The government, he said, thinks there could be "exponential damage" to consumers and competitors with AT&T/Time Warner and Comcast/NBCUniversal controlling pay-TV systems and studios.

How did this unequal tale of two mergers come about?

Under President Barack Obama, the Justice Department embraced time-limited good-behavior conditions to protect consumers in big deals such as Comcast/NBCUniversal.

But Trump appointee Makan Delrahim, the new assistant attorney general in the Justice Department with oversight of the Antitrust Division, has said the government is more likely to require companies to sell assets to obtain regulatory approvals than to agree to good-behavior conditions.

"Behavioral remedies often fail," Delrahim told a meeting of the American Bar Association's antitrust lawyers days before the Justice Department acted to block the AT&T deal. "A behavioral remedy supplants competition with regulation."

Delrahim's oversight of the AT&T/Time Warner deal is complicated by Trump's public trashing of the proposed AT&T/Time Warner deal on the campaign trail.
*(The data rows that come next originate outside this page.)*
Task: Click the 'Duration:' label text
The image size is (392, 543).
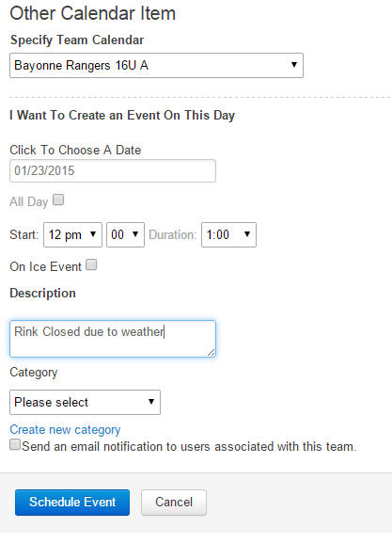Action: (173, 234)
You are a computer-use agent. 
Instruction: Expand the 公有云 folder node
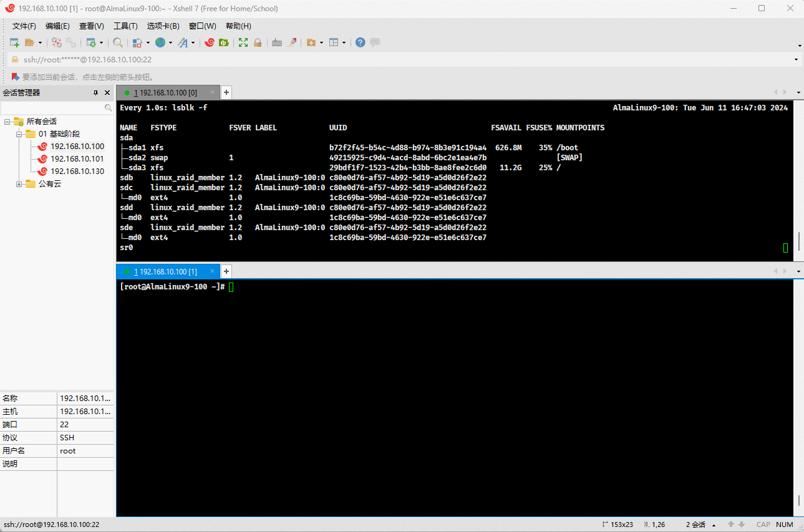19,184
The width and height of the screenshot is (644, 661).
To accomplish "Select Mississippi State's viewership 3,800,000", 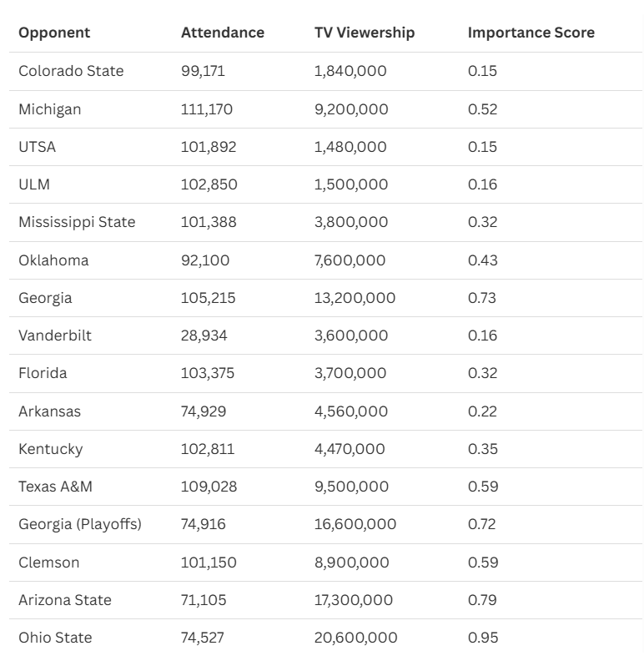I will pos(351,222).
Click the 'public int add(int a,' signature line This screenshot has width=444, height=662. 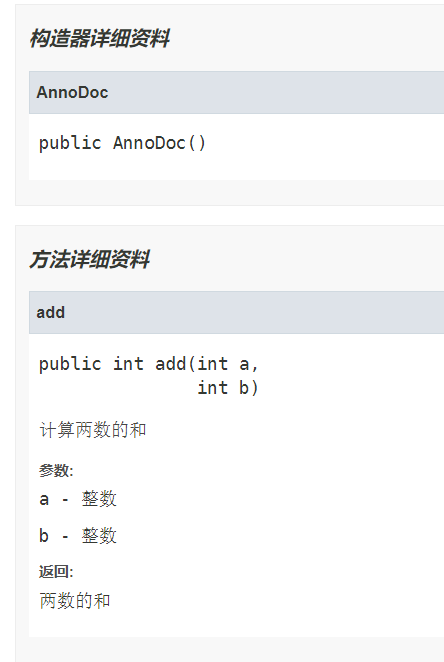[x=148, y=364]
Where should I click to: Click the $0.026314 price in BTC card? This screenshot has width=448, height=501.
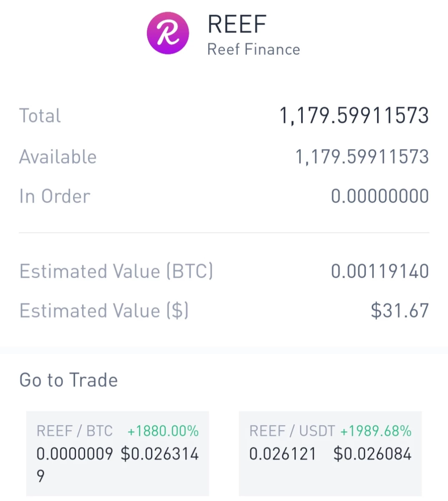click(160, 454)
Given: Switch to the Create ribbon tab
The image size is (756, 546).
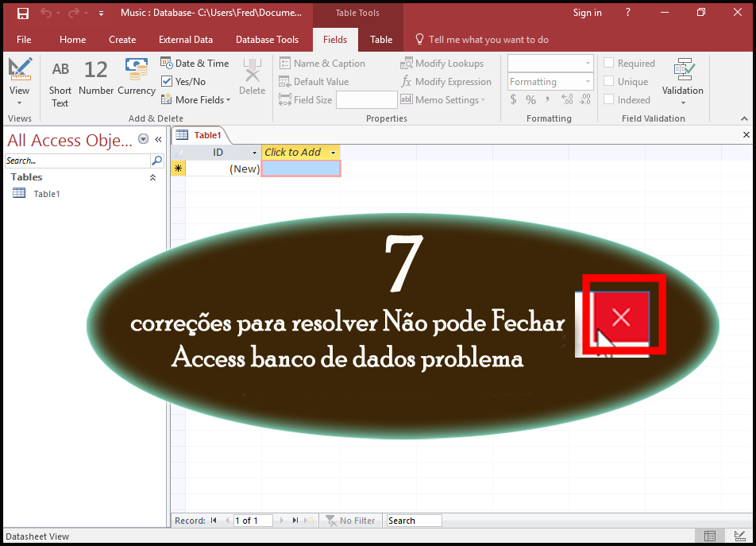Looking at the screenshot, I should [122, 39].
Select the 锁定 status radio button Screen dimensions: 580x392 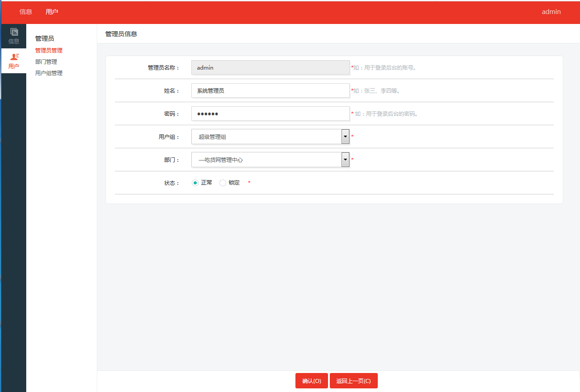223,182
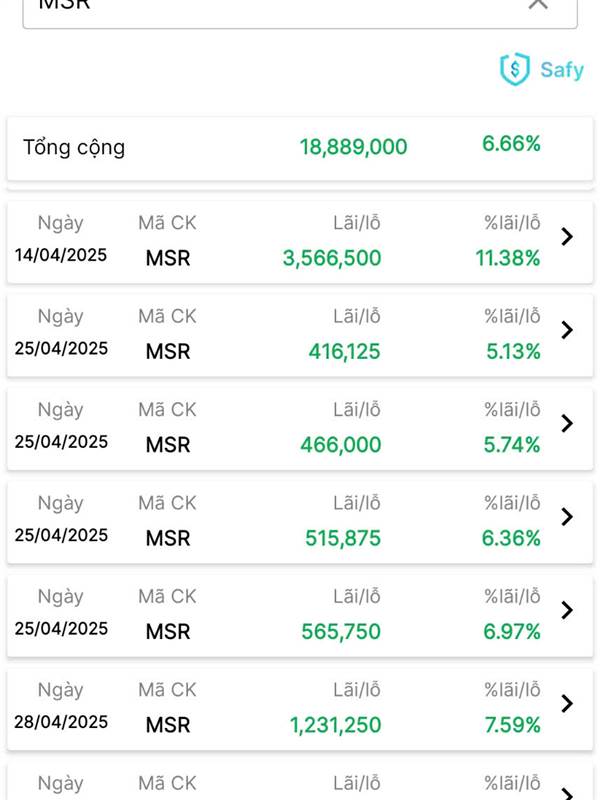Click the 3,566,500 profit value
This screenshot has width=600, height=800.
332,258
As part of the trial, AT&T lawyers could investigate whether Trump influenced Delrahim in his decision to sue.

Experts seem divided over how much — or whether — politics played into Delrahim's decision. But many agree that regulators are moving away from requiring good-behavior merger conditions.

"It's pretty clear that the Justice Department is taking a different approach to AT&T/Time Warner than it did with Comcast/NBCU," said Kevin Werbach, an associate professor of legal and business ethics studies at Wharton.
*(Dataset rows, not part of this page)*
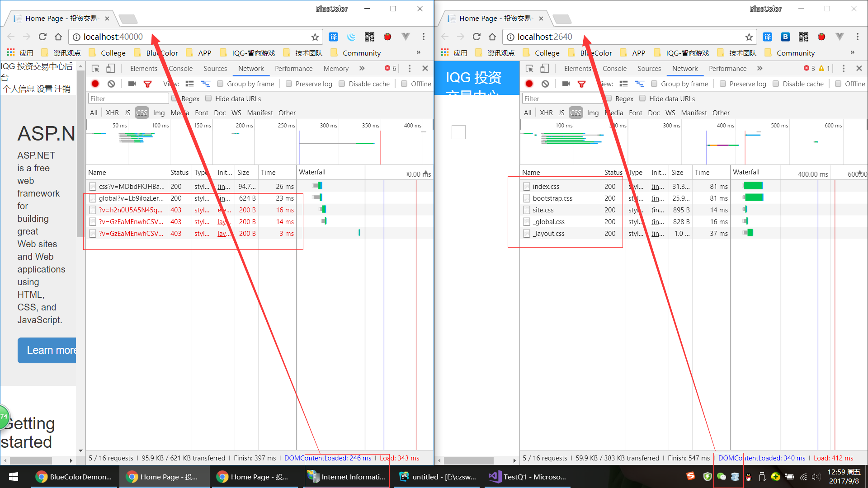Viewport: 868px width, 488px height.
Task: Toggle the filter funnel icon in left DevTools
Action: coord(147,84)
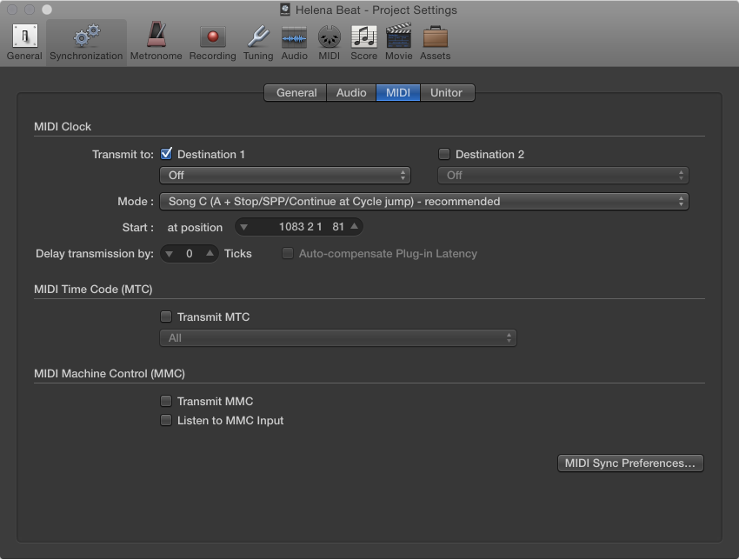Open the Tuning fork settings icon
The image size is (739, 560).
point(257,40)
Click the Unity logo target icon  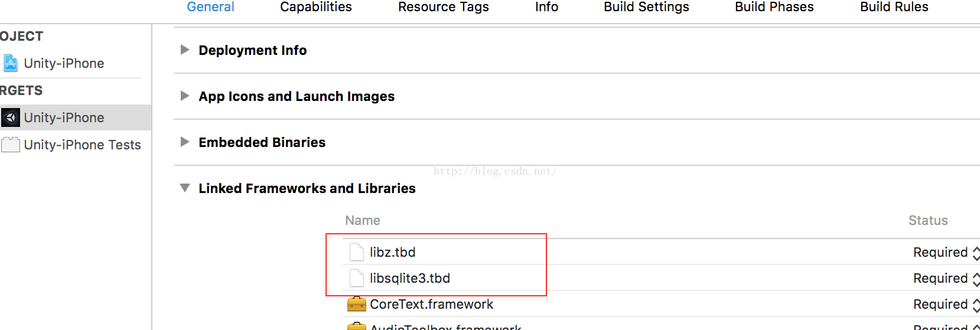[11, 117]
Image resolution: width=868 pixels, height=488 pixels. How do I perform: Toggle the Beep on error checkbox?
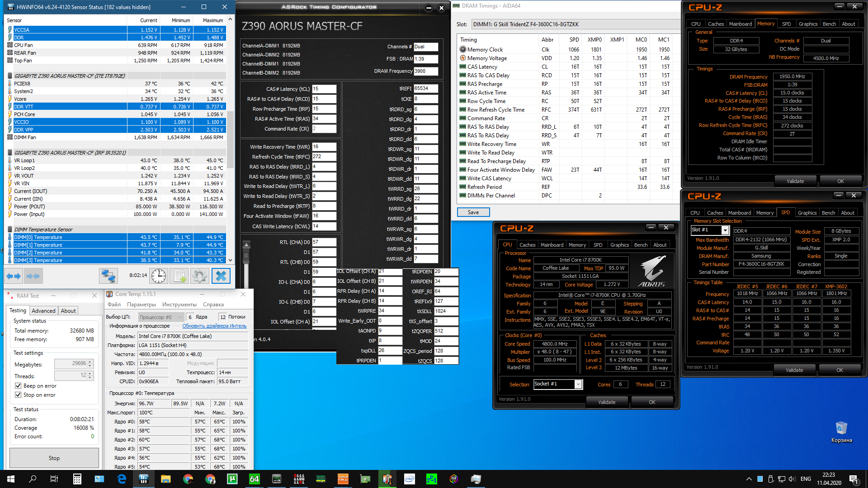click(x=19, y=386)
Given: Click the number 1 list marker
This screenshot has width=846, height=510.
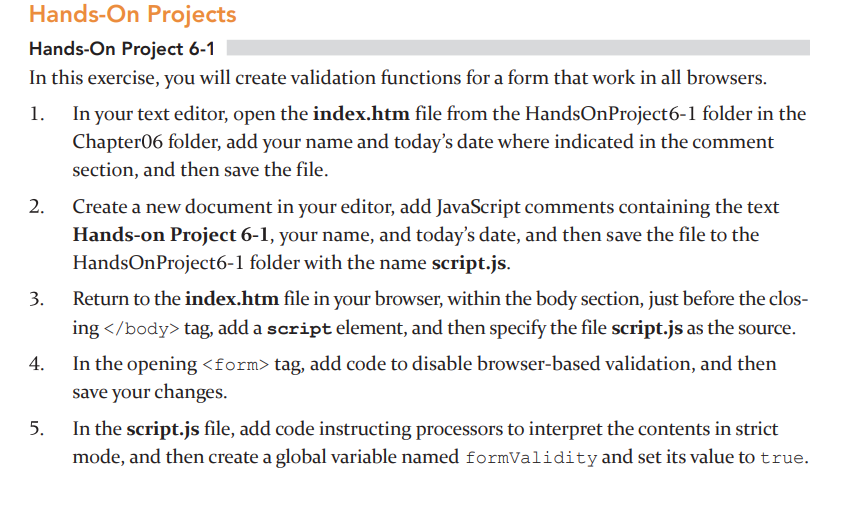Looking at the screenshot, I should (x=37, y=114).
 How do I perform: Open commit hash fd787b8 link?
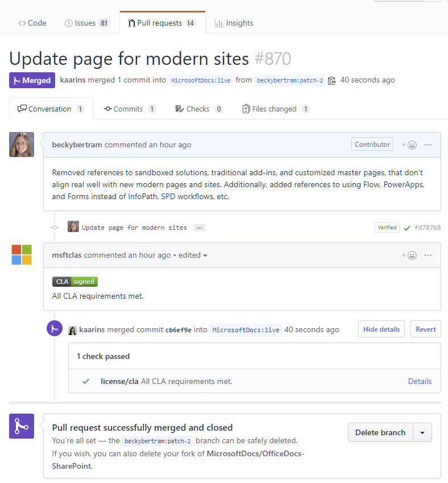[x=428, y=228]
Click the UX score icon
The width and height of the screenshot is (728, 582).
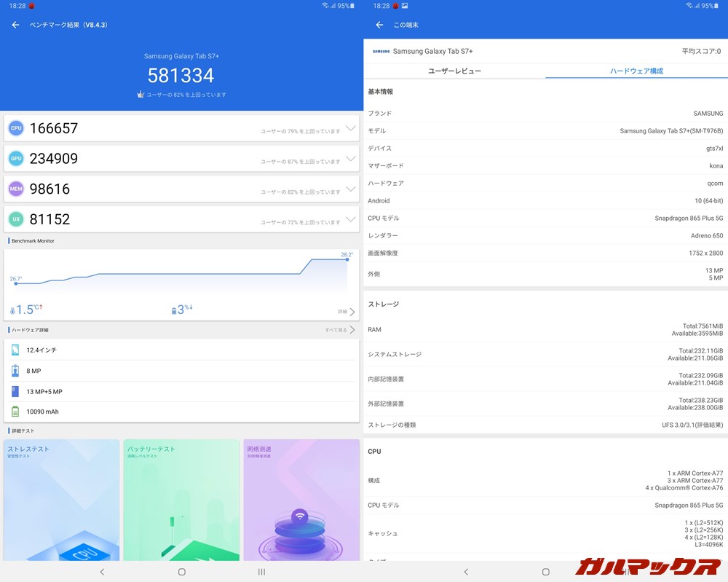[16, 219]
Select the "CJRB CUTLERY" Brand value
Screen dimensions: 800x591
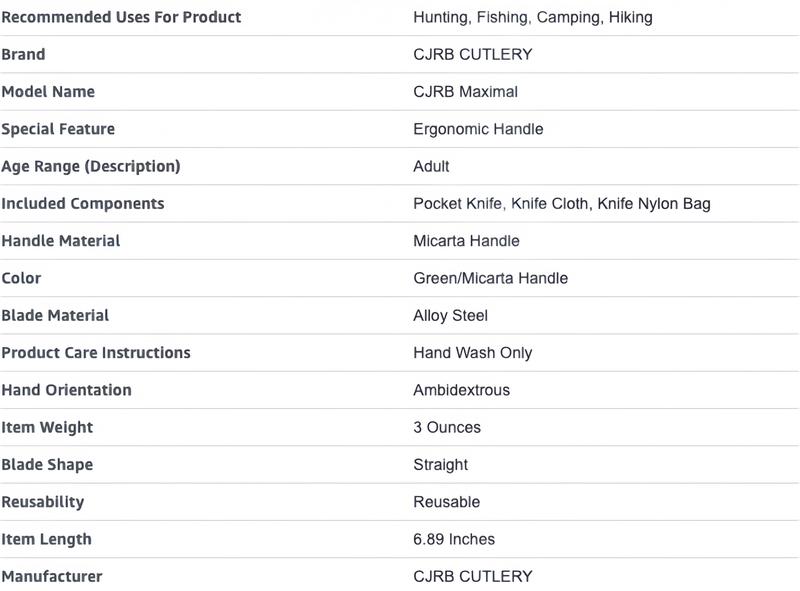[472, 54]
"The tide has turned in antitrust with [the Justice Department] being more skeptical of media and technology deals," he said. Werbach said it was "entirely possible" that a Hillary Clinton administration also would have blocked an AT&T/Time Warner deal.

"We are seeing a shift  in the enforcement landscape as it pertains to conduct remedies," agreed Diana Moss, president of the American Antitrust Institute.

Both Comcast and AT&T say the federal concerns are misplaced in the rapidly changing TV business. Comcast, in particular, has no economic incentive to make NBCU shows and cable channels exclusive to its Xfinity service because its cable areas cover only part of the United States and exclude New York and Los Angeles, two of the biggest TV markets, its executives say. Comcast would like to sell NBCU content to as many TV distributors to reach as many viewers as possible.

AT&T has a national distribution platform with the satellite-TV operator DirecTV, which it bought, along with launching the mobile streaming service DirecTV Now.

The Justice Department's suit warns that  "after the merger AT&T/DirecTV and Comcast/NBCU, which together have almost half the country's [pay-TV] customers, would have an increased incentive and ability to harm competition by impeding emerging online competition that they consider a threat, and increasing the prices for networks they own."

In 2018, the Federal Communications Commission conditions on Comcast/NBCUniversal expire in January and the Justice Department conditions sunset in September. Those agreements contain some of the same provisions.

"When Comcast announced the NBCUniversal transaction, we made a series of extensive pledges affirming how we would deliver public interest and consumer benefits.  We've fulfilled all of those pledges and the conditions placed by the government on the deal – and in many cases exceeded them," such as adding Netflix and YouTube to its X1 platform, Comcast spokeswoman Sena Fitzmaurice said. "Our strategy of supporting competition and innovation won't change."

But as the conditions expire, consumer advocates and others will be watching what the Philadelphia company does. Comcast has been threatened by cord-cutters who cancel their cable service, replacing it with lower-cost options on the internet. Its stock, now trading about 12 percent off its 52-week high, took a hit this fall when the company reported losing 125,000 TV subscribers.

"Comcast is very aware that it is still under a microscope," Wharton's Werbach said. "They won't do anything blatant" to violate the merger conditions, he suggested. "They are too smart for that."